Under the proposal, Fannie Mae and Freddie Mac would be
wound down and replaced with a new government reinsurer called
the Federal Mortgage Insurance Corp. The new entity, which would
be funded by user fees, would issue a federal guarantee for
mortgage bonds that would kick in only after private creditors
had taken a hit.
Included in the outline is a mandate that strong loan
underwriting standards be built into the new system.
It would also require a 5 percent downpayment for all but
first-time buyers, although that requirement would be phased-in
over time. Some consumer and housing advocates worry that a
system with rigid downpayments will prevent less affluent
Americans from accessing credit.
"There is near unanimous agreement that our current housing
finance system is not sustainable in the long term and reform is
necessary to help strengthen and stabilize the economy," said
Johnson. "This bipartisan effort will provide the market the
certainty it needs.
Fannie Mae and Freddie Mac play a huge role in keeping
borrowing costs low for homeowners, and the guarantees they
provide investors are the main reason Americans are able to
secure 30-year fixed-rate mortgages.
Whether enough private capital would flow into the market to
fully replace their footprint is uncertain. Some analysts said
placing more of the burden of losses on private investors would
lead to a shrinking of the $10 trillion U.S. mortgage market.
"The Johnson-Crapo bill means a redesigned, smaller U.S.
mortgage market because it takes a tough stand on taxpayer
protection," said Karen Shaw Petrou, managing partner of Federal
The outline from the two senators said they plan to
eliminate affordable housing goals that Congress had given
Fannie Mae and Freddie Mac. Instead, they would establish
housing-related funds to ensure the availability of affordable
rental properties. These funds would be financed through a user
fee on lenders that seek government backing for their loans.

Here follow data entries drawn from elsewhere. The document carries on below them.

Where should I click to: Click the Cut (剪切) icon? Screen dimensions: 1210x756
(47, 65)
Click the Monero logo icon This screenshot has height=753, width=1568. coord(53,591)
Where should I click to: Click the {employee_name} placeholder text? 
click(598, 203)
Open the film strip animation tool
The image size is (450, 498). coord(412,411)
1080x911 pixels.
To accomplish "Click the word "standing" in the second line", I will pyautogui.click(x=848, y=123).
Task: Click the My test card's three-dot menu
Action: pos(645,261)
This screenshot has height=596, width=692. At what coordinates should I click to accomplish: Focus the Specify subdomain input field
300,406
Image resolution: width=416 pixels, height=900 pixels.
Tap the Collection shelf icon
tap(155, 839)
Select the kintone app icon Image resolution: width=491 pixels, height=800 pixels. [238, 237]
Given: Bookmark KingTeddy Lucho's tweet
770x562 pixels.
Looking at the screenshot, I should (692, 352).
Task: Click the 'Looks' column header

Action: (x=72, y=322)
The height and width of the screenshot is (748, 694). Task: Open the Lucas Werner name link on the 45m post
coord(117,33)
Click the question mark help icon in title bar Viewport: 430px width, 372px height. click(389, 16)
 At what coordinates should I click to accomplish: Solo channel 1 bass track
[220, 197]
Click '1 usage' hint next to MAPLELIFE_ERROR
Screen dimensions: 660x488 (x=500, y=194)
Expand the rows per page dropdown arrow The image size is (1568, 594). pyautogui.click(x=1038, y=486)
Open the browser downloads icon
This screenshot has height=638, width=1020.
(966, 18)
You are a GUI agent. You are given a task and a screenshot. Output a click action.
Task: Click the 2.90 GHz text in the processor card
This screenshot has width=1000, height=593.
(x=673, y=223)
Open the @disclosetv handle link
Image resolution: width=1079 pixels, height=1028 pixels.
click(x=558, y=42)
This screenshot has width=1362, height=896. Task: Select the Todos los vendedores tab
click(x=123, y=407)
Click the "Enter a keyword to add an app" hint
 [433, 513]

To ensure community banks are not squeezed out of the
system, the senators said they would seek to establish a "mutual
cooperative jointly owned by small lenders" to offer a cash
window for eligible loans while allowing the institutions to
retain mortgage servicing rights.
Fannie Mae and Freddie Mac were seized by regulators in 2008
as loan defaults drove them toward insolvency. But they have
since returned to profitability and have returned $202.9 billion
in dividends to the U.S. Treasury for the controlling stake the
government took when it bailed them out.
Private shareholders, including Perry Capital and Fairholme
Capital Management, have sued the United States over bailout
terms that prevent the companies from using their profits to buy
back the government's shares.
Johnson and Crapo did not outline how they believed these
private shareholders should be handled. The preferred shares of
the two companies , which have been trading
at their highest levels since 2008, fell sharply on Tuesday.